You know my favourite meal of the day is afternoon tea so I couldn’t resist partaking here in the lower level cafe. (Afternoon tea booking info.)
The crockery was very pretty.
I didn’t get to use this teapot but it is lovely and I spotted it in the Sammy Ofer Gallery.
Cutty Sark 150
This award-winning visitor attraction started its 150th anniversary celebrations on 1 February 2019 as that date marks the anniversary of the signing of the contract to commence the build. She was launched on 22 November 1869 so there is a ‘Cutty Sark Birthday Weekend’ on 23-24 November 2019.

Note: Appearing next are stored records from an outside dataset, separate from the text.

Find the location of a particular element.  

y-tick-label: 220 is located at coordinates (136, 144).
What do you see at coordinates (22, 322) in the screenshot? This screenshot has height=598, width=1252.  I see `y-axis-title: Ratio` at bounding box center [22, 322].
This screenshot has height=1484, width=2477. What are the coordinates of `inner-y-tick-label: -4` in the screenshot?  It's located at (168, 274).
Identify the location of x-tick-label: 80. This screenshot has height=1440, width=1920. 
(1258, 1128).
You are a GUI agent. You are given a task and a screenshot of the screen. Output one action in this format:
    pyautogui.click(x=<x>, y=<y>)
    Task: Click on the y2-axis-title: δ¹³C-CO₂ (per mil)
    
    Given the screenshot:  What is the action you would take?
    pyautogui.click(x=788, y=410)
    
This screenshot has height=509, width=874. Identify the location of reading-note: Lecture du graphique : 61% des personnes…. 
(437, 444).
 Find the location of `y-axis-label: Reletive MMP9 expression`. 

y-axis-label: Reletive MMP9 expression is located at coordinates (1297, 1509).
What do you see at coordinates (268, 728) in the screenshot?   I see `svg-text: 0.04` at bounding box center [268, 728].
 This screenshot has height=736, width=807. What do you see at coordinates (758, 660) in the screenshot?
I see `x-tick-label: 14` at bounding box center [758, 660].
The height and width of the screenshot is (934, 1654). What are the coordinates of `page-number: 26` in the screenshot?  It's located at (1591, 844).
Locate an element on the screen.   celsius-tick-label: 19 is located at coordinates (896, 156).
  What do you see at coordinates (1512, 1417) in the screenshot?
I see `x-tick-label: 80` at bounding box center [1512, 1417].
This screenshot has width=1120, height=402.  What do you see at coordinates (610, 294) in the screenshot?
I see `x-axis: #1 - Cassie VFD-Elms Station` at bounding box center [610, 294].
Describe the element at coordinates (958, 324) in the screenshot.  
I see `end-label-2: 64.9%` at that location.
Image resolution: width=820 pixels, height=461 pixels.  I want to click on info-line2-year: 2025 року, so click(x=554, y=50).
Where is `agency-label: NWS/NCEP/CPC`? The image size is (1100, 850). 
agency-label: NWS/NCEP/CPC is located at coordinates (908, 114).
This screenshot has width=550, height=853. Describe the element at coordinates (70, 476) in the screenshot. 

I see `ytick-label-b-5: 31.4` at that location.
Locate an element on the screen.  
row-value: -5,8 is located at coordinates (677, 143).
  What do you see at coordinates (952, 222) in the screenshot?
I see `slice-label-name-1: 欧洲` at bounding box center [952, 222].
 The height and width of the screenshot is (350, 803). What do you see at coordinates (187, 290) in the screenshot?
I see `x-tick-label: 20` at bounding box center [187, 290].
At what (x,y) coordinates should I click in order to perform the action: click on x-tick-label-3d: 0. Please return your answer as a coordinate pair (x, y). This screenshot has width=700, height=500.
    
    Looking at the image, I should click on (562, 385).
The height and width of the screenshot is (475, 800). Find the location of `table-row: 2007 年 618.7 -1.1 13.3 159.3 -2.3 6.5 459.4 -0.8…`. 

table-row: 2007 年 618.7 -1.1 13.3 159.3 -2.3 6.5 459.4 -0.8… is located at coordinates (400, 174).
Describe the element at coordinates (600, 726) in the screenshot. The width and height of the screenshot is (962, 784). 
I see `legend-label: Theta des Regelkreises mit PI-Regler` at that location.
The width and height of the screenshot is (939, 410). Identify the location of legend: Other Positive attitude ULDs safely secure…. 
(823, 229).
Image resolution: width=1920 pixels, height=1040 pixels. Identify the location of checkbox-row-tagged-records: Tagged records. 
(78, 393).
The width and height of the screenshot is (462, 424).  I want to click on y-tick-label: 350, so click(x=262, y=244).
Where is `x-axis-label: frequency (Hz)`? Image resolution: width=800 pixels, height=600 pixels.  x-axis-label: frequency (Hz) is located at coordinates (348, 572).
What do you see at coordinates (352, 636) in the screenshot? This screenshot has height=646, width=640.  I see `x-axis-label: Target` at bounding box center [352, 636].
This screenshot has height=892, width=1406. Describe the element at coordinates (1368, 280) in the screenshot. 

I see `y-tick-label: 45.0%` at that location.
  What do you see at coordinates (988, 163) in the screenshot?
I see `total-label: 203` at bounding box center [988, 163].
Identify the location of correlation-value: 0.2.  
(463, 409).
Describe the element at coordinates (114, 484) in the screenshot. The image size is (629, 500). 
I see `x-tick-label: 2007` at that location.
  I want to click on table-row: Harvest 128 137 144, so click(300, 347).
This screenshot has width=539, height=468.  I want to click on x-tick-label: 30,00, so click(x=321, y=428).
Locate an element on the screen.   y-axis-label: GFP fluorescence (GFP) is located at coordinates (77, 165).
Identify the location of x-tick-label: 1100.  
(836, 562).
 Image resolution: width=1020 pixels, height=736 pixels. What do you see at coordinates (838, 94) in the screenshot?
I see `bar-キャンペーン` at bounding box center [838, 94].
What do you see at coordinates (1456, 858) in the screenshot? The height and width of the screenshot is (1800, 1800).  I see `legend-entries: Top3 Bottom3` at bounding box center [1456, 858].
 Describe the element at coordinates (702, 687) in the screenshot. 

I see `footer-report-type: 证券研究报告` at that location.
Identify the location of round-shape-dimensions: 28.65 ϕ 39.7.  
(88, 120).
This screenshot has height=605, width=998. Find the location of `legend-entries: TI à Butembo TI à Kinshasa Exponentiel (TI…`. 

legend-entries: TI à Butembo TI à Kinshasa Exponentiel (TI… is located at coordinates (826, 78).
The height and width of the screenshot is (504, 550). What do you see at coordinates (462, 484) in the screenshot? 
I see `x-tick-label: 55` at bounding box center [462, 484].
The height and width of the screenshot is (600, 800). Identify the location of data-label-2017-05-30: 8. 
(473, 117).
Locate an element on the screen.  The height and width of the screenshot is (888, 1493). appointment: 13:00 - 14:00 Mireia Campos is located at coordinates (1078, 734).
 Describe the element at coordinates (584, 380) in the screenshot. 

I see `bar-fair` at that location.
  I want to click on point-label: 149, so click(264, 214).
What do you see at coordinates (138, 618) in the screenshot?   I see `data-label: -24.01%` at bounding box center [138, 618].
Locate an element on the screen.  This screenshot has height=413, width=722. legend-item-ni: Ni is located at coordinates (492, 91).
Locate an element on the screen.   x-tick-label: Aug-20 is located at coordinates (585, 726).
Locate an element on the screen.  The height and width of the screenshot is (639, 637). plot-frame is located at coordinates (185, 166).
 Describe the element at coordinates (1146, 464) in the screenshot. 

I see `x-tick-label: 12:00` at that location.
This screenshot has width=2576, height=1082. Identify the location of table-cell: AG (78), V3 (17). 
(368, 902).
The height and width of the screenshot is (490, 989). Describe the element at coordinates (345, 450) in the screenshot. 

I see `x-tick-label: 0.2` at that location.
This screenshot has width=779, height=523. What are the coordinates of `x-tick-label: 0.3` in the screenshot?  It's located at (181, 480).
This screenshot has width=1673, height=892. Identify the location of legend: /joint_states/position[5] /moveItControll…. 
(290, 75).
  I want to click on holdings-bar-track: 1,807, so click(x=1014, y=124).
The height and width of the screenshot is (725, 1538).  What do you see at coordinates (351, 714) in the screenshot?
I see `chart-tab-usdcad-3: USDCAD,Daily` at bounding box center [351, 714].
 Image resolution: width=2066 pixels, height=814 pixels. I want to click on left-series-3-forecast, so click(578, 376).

The ship’s first official voyage was on 16 February 1870 so we can expect more celebrations into 2020. On its first voyage, Cutty Sark carried ‘large amounts of wine, spirits and beer’, and came back from Shanghai loaded with 1.3 million pounds of tea.
Throughout the year there are a number of special events including concerts, theatre and poetry performances relating to her impressive career, her Victorian maritime heritage and historic connections to the rest of the world.
Address: King William Walk, Greenwich, London SE10 9HT
Nearest DLR Station: Cutty Sark (Yes, they named the station after her!)
Opening Hours: 10am to 5pm, seven days a week
Official Website: www.rmg.co.uk/cutty-sark
I enjoyed a free guided tour and you too can ‘meet the characters‘ and find out more.
Disclaimer: As is common in the travel industry, the writer was provided with a complimentary ticket for review purposes. While it has not influenced this review, AboutLondonLaura.com believes in full disclosure of all potential conflicts of interest.